He ran like the wind was behind him, across the fields, across the underpass.... His first day at work. The job his dad scripted for him with his scary friend Ray. Ray with the bones tattooed on his neck. Nineteen years old. Out of school for three years. Meagre passes in his exams then the years of unemployment playing video games in his bedroom. Get a job his mum said. Took three years and his dad to show up again. Now he's late. He at the industrial estate and now he's got no idea how to get into the bloody place.
There it is. He can see the sign but no way around. He's due to start at 9am. It's 8:57. It could take another fifteen minutes to walk around these bloody fences...
Easier to climb. Climb the fence, across the courtyard. In on time. Working man.
To him it felt like an hour, but it was just under ten minutes. Ten minutes of screaming before someone heard him. Wasn't even anyone in the factory. They probably couldn't hear his pitiful cries above the noise of the machines. Some old guy in a flat cap walking a dog found him. A veteran of a forgotten war no doubt, someone who would investigate sounds of peril rather than walk hurriedly away. Workers came out of the factory alright, bit only after they heard the sirens of the emergency services. And they stood and watched amused while the rescue team carefully untangled him from the rails and barbed wire at the top of the fence.
His injuries were, for the most, superficial, more shock than anything, but that was that. He got a job at the supermarket the following year, but he was never the same. That cruel laughter. And his dad seemed so disappointed. He didn't come around much after that.
The Office Worker
4am and Dougie finally left. He'd arrived at Ten. Three hours later than advised. Sans Marie. He'd only been invited out of politeness. Marie was the real guest. She said she'd pop round after work for a few beers and a gaming session. He'd hoped that it would evolve into something more intimate. It didn't. Not with Dougie. Never with Dougie.
By ten he had already cracked open a few cans. So had Dougie obviously. They played a bit of Goldeneye on the old N64 for about two hours and slagged each other playfully. Then the controllers went down because Dougie had spent five minutes running into walls. Dougie had probably planned on staying the night. That wasn't happening. There was work in morning.

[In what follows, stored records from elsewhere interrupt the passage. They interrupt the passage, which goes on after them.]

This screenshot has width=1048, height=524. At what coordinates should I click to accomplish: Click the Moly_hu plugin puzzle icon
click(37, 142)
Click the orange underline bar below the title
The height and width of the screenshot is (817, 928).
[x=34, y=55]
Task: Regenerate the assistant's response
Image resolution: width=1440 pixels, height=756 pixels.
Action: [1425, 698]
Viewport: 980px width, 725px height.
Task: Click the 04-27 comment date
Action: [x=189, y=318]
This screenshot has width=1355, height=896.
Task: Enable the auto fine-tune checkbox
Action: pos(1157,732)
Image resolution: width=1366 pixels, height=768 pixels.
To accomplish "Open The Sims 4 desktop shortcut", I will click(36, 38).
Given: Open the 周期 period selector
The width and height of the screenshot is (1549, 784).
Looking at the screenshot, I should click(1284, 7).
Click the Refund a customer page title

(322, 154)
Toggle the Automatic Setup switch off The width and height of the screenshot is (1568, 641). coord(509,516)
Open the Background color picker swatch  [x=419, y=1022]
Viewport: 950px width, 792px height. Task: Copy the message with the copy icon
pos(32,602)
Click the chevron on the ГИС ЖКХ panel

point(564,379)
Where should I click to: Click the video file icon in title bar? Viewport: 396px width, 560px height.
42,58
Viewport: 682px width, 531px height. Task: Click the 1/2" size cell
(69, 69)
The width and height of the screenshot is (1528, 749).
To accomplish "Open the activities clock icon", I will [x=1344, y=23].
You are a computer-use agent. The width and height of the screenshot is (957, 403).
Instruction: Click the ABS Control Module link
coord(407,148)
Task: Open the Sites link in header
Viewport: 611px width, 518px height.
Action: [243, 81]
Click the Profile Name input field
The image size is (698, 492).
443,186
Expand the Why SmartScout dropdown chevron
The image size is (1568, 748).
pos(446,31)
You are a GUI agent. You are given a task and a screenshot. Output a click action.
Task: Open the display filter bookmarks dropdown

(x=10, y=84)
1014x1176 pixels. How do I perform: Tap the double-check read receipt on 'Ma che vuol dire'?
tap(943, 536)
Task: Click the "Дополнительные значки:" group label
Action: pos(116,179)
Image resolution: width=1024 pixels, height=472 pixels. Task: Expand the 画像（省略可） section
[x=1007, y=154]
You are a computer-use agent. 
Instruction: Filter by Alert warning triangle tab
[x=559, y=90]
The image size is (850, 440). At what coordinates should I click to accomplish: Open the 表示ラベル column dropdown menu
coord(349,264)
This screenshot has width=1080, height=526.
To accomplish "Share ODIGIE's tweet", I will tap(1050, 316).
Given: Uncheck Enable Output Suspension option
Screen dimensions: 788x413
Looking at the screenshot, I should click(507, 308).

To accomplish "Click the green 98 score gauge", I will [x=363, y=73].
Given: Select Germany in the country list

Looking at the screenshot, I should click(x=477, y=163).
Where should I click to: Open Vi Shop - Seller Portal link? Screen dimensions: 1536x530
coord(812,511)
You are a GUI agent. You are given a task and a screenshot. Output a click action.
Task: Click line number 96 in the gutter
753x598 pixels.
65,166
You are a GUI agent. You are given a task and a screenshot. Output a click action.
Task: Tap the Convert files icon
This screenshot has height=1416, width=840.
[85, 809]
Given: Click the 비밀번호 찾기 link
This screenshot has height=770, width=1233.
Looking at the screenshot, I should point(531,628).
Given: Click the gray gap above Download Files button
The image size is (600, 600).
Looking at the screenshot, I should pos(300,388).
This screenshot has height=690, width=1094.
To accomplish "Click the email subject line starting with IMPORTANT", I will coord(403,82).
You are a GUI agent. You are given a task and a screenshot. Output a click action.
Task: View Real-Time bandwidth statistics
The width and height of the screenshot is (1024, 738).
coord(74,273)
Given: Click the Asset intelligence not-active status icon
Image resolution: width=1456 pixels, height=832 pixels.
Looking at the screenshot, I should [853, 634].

Work. Shit. He had to go into the office. Working from home, yeah he could have a few late nights, but the trek across town to the office. Bloody meeting. Big boss was in. Probably announcing redundancies. Shit on that.
Eventually he had to call Dougie a taxi. Driver initially wasn't going to take him but he convinced him he was fine for a trip a few streets away.
Sleeping after that was a nightmare. Took another hour to get down and he dreamt about Marie. Marie drunk with no teeth and Dougie's build. Woke fifteen minutes before he was due in the office and had to grab his bag and throw on a shirt before running out to catch the bus. He had planned to walk but he didn't have time. It was on the bus he remembered he hadn't shaved or brushed his teeth. Not good. The big boss was a judgemental man that thought the ground staff parasites. Looking like Phil Mitchell on a bad day won't change that.
Then he realised he was wearing his work boots. They weren't meeting-with-the-boss boots. They weren't even clean. Permanently stained by the rigours of day to day work and casual neglect. They were the real him.
He got off a stop early and ran to the 24 supermarket down the street from the office. They sold shoes. They sold everything. He got a pair of cheap sensible shoes a size too big for the price of a cinema ticket. In the alley beside the old bank he took the out to put them on. They were black and shiny. Didn't go with his cords. The ones he now realised had caked mud on the ankle and what may have been dried tomato sauce on the knee. Had he worn them last night? He feared so. They had been on the floor this morning, but then so was most of his wardrobe.
His old work boots were done. He left them behind in the alley and shuffled off to the office. He had a good impression to make.